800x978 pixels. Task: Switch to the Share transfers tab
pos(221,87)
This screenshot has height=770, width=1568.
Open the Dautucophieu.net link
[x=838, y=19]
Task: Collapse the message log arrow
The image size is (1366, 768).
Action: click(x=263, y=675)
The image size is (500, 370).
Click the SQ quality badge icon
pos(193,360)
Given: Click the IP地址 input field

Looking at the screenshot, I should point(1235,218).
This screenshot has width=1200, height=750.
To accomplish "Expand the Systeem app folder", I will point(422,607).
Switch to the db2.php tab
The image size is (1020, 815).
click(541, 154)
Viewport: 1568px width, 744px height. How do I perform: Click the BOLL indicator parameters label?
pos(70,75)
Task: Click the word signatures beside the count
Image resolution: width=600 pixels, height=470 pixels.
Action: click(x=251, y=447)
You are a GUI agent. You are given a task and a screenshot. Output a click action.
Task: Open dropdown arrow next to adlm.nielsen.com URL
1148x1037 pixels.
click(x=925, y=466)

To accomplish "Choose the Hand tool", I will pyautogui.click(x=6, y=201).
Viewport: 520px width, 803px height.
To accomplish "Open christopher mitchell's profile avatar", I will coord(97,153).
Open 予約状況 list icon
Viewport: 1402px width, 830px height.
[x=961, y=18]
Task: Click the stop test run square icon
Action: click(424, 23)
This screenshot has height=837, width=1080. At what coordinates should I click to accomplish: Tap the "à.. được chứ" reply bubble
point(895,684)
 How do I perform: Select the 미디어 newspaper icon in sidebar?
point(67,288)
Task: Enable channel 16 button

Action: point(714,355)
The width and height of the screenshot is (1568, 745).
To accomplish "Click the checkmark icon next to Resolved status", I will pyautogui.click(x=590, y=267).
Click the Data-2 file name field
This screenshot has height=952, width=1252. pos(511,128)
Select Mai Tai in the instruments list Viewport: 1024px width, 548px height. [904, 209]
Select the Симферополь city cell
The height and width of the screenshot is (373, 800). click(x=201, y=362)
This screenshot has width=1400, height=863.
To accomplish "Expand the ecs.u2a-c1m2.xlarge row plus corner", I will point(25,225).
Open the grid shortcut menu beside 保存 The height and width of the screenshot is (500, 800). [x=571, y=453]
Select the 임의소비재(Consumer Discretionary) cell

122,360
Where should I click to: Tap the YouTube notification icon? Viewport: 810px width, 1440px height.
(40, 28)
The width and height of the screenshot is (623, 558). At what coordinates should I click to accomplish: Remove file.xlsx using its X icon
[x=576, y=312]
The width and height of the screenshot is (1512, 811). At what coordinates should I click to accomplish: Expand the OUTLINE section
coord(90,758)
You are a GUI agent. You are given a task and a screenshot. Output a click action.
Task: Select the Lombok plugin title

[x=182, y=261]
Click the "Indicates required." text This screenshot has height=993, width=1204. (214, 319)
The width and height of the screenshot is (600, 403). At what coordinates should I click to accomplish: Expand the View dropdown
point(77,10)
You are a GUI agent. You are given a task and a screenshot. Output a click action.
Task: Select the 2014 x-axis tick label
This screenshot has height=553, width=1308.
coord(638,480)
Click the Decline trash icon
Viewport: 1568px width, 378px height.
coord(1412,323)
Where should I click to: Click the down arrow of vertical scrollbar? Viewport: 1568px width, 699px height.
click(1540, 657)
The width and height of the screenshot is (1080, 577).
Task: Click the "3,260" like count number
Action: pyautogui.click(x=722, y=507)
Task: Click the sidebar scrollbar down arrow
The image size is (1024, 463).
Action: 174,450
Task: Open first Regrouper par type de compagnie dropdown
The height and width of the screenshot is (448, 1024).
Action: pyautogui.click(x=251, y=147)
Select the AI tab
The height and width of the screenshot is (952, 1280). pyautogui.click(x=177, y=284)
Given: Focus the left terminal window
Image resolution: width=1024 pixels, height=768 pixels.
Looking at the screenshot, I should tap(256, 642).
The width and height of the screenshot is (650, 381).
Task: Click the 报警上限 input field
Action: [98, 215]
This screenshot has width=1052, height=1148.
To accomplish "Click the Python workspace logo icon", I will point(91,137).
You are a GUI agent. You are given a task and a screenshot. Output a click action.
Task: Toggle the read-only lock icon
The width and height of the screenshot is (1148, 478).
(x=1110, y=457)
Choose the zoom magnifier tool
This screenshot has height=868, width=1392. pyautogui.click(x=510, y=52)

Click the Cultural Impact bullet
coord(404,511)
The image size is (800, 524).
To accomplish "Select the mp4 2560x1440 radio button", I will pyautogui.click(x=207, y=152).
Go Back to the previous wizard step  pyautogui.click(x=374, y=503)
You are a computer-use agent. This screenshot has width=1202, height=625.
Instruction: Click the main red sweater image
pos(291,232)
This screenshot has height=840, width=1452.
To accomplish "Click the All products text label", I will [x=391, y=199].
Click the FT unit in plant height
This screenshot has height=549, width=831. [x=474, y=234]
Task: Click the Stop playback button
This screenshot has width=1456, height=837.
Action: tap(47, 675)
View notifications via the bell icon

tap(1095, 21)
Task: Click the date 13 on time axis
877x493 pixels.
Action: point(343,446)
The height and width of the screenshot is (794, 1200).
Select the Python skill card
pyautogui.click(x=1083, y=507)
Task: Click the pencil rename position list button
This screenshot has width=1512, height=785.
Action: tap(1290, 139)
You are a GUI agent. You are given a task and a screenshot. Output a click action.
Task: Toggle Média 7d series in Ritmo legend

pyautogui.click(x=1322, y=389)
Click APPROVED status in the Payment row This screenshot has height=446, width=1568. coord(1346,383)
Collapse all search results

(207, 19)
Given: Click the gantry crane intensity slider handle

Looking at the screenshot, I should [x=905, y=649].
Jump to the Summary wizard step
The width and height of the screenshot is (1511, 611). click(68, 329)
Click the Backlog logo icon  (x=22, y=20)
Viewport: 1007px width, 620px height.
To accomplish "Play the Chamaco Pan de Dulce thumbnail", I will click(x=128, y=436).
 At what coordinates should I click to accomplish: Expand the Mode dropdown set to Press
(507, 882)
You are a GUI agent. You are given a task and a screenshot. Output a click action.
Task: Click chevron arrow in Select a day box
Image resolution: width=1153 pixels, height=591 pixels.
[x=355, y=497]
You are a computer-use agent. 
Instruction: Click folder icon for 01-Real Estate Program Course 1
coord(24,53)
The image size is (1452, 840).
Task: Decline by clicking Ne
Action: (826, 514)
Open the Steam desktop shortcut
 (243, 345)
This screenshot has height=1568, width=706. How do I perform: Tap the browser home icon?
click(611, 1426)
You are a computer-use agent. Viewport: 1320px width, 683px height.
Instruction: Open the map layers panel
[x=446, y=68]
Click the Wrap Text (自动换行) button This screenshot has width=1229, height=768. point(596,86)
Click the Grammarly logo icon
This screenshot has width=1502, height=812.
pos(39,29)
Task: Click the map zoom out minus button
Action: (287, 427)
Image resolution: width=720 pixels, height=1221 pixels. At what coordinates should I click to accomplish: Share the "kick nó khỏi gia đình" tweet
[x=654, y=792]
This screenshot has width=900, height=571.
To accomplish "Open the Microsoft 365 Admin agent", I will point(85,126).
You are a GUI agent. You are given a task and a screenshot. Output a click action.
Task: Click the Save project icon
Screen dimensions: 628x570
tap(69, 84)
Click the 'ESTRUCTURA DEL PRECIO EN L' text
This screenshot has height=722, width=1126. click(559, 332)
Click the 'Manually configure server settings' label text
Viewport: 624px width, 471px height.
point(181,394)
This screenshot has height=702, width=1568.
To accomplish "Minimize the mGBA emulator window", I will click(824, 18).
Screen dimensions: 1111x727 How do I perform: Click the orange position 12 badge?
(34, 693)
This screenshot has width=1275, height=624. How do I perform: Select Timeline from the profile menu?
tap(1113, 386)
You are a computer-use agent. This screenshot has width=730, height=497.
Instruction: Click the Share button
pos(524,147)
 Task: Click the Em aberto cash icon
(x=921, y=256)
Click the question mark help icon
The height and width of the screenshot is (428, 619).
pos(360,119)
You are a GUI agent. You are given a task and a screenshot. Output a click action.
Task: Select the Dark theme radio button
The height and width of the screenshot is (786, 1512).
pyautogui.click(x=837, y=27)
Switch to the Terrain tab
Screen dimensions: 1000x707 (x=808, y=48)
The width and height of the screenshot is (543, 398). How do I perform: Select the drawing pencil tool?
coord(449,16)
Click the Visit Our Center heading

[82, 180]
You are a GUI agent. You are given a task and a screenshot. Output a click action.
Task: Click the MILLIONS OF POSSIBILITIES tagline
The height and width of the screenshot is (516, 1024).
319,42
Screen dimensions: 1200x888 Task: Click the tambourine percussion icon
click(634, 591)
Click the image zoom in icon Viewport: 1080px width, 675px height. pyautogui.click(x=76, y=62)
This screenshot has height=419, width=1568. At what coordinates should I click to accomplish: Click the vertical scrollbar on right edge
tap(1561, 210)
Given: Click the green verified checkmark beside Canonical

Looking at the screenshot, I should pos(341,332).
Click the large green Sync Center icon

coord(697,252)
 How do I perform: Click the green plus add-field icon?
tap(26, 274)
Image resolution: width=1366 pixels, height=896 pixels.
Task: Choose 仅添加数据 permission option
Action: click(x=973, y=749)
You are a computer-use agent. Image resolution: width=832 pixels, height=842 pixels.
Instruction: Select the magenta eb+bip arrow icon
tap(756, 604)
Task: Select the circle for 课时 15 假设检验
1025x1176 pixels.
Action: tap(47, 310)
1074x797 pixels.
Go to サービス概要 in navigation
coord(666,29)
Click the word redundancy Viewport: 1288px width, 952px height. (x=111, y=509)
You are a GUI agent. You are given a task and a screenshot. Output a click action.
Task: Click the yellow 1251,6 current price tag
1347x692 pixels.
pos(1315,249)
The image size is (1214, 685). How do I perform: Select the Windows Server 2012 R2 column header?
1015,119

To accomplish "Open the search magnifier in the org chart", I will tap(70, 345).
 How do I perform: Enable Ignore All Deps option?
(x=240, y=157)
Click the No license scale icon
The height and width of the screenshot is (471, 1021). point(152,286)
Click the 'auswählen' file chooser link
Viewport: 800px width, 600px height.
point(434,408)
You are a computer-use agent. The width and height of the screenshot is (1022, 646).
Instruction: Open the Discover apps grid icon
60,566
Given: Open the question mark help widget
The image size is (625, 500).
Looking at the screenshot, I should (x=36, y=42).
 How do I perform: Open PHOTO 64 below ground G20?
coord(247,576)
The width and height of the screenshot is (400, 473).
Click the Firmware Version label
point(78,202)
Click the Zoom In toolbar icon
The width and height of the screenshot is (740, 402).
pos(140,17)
--------
*What to work on*. Repeat the records verbatim from the line with "You are a computer-use agent. Viewport: 1320px" up to and including the line with "click(634, 591)".

*Task output*.
You are a computer-use agent. Viewport: 1320px width, 683px height.
Instruction: Open the map layers panel
[x=446, y=68]
Click the Wrap Text (自动换行) button This screenshot has width=1229, height=768. point(596,86)
Click the Grammarly logo icon
This screenshot has width=1502, height=812.
pos(39,29)
Task: Click the map zoom out minus button
Action: (287, 427)
Image resolution: width=720 pixels, height=1221 pixels. At what coordinates should I click to accomplish: Share the "kick nó khỏi gia đình" tweet
[x=654, y=792]
This screenshot has width=900, height=571.
To accomplish "Open the Microsoft 365 Admin agent", I will point(85,126).
You are a GUI agent. You are given a task and a screenshot. Output a click action.
Task: Click the Save project icon
Screen dimensions: 628x570
tap(69, 84)
Click the 'ESTRUCTURA DEL PRECIO EN L' text
This screenshot has height=722, width=1126. click(559, 332)
Click the 'Manually configure server settings' label text
Viewport: 624px width, 471px height.
point(181,394)
This screenshot has height=702, width=1568.
To accomplish "Minimize the mGBA emulator window", I will click(824, 18).
Screen dimensions: 1111x727 How do I perform: Click the orange position 12 badge?
(34, 693)
This screenshot has width=1275, height=624. How do I perform: Select Timeline from the profile menu?
tap(1113, 386)
You are a computer-use agent. This screenshot has width=730, height=497.
Instruction: Click the Share button
pos(524,147)
 Task: Click the Em aberto cash icon
(x=921, y=256)
Click the question mark help icon
The height and width of the screenshot is (428, 619).
pos(360,119)
You are a GUI agent. You are given a task and a screenshot. Output a click action.
Task: Select the Dark theme radio button
The height and width of the screenshot is (786, 1512).
pyautogui.click(x=837, y=27)
Switch to the Terrain tab
Screen dimensions: 1000x707 (x=808, y=48)
The width and height of the screenshot is (543, 398). How do I perform: Select the drawing pencil tool?
coord(449,16)
Click the Visit Our Center heading

[82, 180]
You are a GUI agent. You are given a task and a screenshot. Output a click action.
Task: Click the MILLIONS OF POSSIBILITIES tagline
The height and width of the screenshot is (516, 1024).
319,42
Screen dimensions: 1200x888 Task: Click the tambourine percussion icon
click(634, 591)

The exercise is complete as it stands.